GWS chair recommends Pride Month reading selections

Originally established to commemorate the 1969 Stonewall Uprising in New York City, Pride Month has become a nearly worldwide celebration of LGBTQ+ people and communities.

To honor and celebrate Pride Month, Rosaria Pisa, chair of URI’s Department of Gender and Women’s Studies, recommends several books that offer moving accounts of the lives of LGBTQ+ people.

Stone Butch Blues, Leslie Feinberg

“This historical, part-autobiographical, novel represents one of the most powerful tellings of the long and fraught road of coming out first as a lesbian (butch-lesbian) in the 1970s, then discovering and claiming a transgender identity later in life. Feinberg reveals in pain-staking detail the complex process of finding the language for naming the self, shaping self-presentation to reflect your most authentic self, and identifying with a community that, in reflecting and accepting you, makes you visible and fully human. This story more than any other has impacted how I understand my gender and sexual identities. Going along on Feinberg’s journey, I found myself.”

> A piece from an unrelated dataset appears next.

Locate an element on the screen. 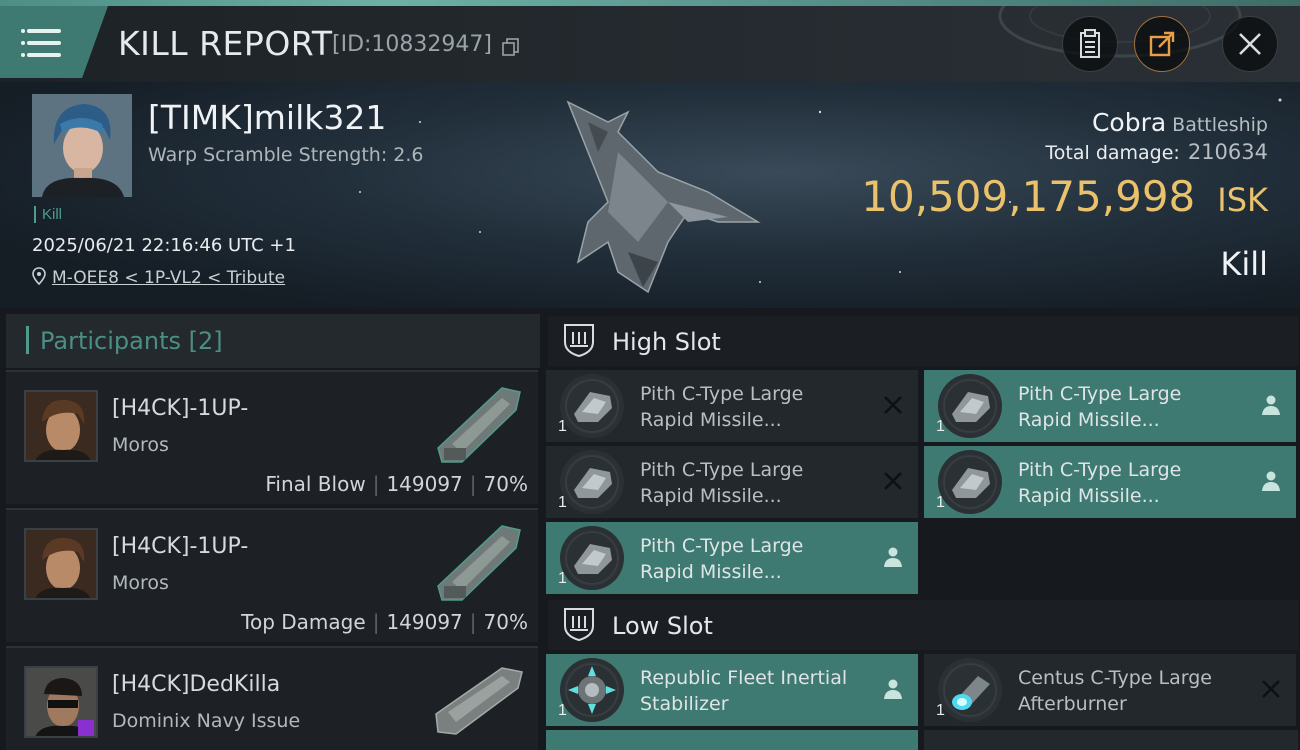 The height and width of the screenshot is (750, 1300). module-name: Republic Fleet Inertial Stabilizer is located at coordinates (756, 691).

This Bridge Called My Back, Cherrie L. Moraga and Gloria Anzaldua

“I was introduced to this book as a graduate student in the early 1990s. It remains a critical encounter with intersectional thinking and the politics of race, class, gender, and sexuality. As companions to this book, I recommend Cherrie Moraga’s Loving in the War Years: Lo Que Nunca Pasó por sus Labios (1983, South End Press, new edition 2021), a book that mixes essays, poetry, and journaling to capture the reality and magical realism of Chicana women and  lesbians.  I also recommend Gloria Anzaldua’s Borderlands/La Frontera: The New Mestiza (2007) that takes-up the multiple borders, dimensions (e.g. cultural, social, psychic) and therefore identities we are forever crossing, shaping, and claiming. These three books that center marginalized experiences, with the last two capturing Chinana/Latinx experiences, remain timely engagements for delving into the personal, social, and political costs of naming/claiming selfhood while navigating the slippery terrains of power.”

On Earth We’re Briefly Gorgeous, Ocean Vuong

“I am currently reading this beautifully written novel that explores the intersection of masculinity, race, class, sexuality, and immigration. Vuong, a Vietnamese American, writes about the embodiment of intergenerational traumas rooted in war and diasporic liminality while also navigating life as a gay man in America.” 

 

Homie, Danez Smith

“I am also currently reading this collection of poems by Danez Smith, a Black Queer, POZ poet and performer. The poems explore Blackness, masculinity, queerness, friendship, being and joy, and loss.”